It was about an hour after nightfall when we took our way to the burial-ground. The moon had risen, but the clouds which gathered when the sun went down, covered its face, and were fast spreading their thick, black shadows over the little collection of negro-houses. Near two new-made graves were gathered some two hundred men and women, as dark as the night that was setting around them. As we entered the circle the old preacher pointed to seats reserved for us, and the sable crowd fell back a few paces, as if, even in the presence of death, they did not forget the difference between their race and ours.

Scattered here and there among the trees, torches of lightwood threw a wild and fitful light over the little cluster of graves, revealing the long, straight boxes of rough pine that held the remains of the two negroes, and lighting up the score or two of russet mounds where slept the dusky kinsmen who had gone before them.

The simple head-boards that marked these humble graves chronicled no bad biography or senseless rhyme, and told no false tales of lives that might better not have been, but "Sam, age 22;" "Pompey;" "Jake's Eliza;" "Aunt Sue;" "Aunt Lucy's Tom;" "Joe;" and other like inscriptions, scratched in rough characters on the unplaned boards, were all the records there. The rude tenants had passed away and "left no sign;" their birth, their age, their deeds, were alike unknown—unknown, but not forgotten! for are they not written in the book of His remembrance—and when he counteth up his jewels, may not some of them be there?

The queer, grotesque dress, and sad, earnest looks of the black group; the red, fitful glare of the blazing pine, and the white faces of the tapped trees, gleaming through the gloom like so many sheeted ghosts gathered to some death-carnival, made up a strange, wild scene—the strangest and the wildest I had ever witnessed.

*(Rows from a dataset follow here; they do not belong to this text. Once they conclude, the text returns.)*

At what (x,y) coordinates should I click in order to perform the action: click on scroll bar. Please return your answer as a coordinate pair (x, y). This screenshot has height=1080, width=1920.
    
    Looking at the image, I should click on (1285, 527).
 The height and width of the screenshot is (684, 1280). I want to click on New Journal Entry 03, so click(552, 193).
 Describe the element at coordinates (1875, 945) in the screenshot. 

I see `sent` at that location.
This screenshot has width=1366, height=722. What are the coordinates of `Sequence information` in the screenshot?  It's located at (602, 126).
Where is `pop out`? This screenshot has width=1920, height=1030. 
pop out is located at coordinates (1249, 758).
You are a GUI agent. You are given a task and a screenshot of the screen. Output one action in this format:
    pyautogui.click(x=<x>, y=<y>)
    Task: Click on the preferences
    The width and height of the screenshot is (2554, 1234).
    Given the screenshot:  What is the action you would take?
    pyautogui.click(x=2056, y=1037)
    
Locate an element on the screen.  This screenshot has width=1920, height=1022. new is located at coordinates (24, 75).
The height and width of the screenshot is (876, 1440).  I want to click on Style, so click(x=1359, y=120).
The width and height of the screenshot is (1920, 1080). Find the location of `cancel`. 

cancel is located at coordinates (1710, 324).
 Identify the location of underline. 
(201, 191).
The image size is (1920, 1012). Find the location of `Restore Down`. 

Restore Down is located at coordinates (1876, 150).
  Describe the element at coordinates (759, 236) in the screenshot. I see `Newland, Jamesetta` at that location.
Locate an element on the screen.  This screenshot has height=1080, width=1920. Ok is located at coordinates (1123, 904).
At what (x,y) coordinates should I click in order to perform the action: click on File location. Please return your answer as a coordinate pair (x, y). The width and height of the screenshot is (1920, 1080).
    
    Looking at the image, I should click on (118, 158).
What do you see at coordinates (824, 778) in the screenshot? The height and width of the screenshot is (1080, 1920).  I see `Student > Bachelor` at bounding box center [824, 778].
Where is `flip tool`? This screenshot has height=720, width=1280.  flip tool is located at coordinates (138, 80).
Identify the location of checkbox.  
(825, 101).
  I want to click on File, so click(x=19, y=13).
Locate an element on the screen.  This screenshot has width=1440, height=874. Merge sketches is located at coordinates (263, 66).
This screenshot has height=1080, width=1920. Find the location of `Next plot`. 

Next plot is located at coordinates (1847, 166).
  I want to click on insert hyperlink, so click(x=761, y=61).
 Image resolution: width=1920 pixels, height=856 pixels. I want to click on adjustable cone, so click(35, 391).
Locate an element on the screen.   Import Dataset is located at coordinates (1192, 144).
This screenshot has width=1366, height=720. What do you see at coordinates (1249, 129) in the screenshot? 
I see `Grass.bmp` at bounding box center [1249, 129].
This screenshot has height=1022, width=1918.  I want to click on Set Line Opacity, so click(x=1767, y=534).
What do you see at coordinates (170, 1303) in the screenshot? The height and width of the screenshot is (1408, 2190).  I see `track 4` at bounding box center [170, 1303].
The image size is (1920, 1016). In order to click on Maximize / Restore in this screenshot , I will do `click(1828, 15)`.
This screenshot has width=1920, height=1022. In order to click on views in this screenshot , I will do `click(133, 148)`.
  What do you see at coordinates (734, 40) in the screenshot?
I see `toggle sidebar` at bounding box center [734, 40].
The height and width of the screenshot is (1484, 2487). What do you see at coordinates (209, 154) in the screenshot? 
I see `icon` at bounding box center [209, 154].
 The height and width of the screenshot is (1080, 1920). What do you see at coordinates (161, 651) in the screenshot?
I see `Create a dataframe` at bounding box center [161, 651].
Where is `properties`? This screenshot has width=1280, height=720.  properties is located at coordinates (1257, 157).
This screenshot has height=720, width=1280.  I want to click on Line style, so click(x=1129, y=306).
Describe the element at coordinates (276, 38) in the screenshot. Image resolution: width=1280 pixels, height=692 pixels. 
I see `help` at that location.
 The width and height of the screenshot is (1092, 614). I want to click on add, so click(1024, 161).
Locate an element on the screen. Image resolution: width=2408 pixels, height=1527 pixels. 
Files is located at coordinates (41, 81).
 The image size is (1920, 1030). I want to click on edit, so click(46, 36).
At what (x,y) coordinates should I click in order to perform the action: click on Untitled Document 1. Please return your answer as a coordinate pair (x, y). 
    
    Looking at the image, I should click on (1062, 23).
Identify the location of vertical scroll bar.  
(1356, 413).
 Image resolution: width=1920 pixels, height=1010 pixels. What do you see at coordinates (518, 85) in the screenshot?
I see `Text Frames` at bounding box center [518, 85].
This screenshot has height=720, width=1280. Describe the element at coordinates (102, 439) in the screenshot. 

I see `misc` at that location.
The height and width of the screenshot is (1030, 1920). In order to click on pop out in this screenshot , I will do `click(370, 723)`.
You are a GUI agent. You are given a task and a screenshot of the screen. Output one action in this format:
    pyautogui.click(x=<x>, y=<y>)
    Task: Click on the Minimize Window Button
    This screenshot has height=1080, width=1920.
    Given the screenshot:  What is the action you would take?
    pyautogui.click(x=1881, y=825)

The covers of the rude coffins were not yet nailed down, and when we arrived, the blacks were, one by one, taking a last look at the faces of the dead. Soon, Junius, holding his weeping wife by the hand, approached the smaller of the two boxes, which held all that was left of their first-born. The mother, kneeling by its side, kissed again and again the cold, shrunken lips, and sobbed as if her heart would break; and the strong frame of the father shook convulsively, as he choked down the great sorrow which welled up in his throat, and turned away from his boy forever. As he did so, old Pompey said:

"Don't grebe, June, he'm whar de wicked cease from trubling, whar de weary am at rest."

"I knows it; I knows it, Uncle. I knows de Lord am bery good to take 'im 'way; but why did he take de young chile, and leab de ole man har?"

"De little sapling dat grow in de shade may die while it'm young; de great tree dat grow in de sun must lib till he'm rotted down."

These words were the one drop wanting to make the great grief which was swelling in the negro's heart overflow. Giving one low, wild cry, he folded his wife in his arms, and burst into a paroxysm of tears.

"Come now, my chil'ren," said the old preacher, kneeling down, "let us pray."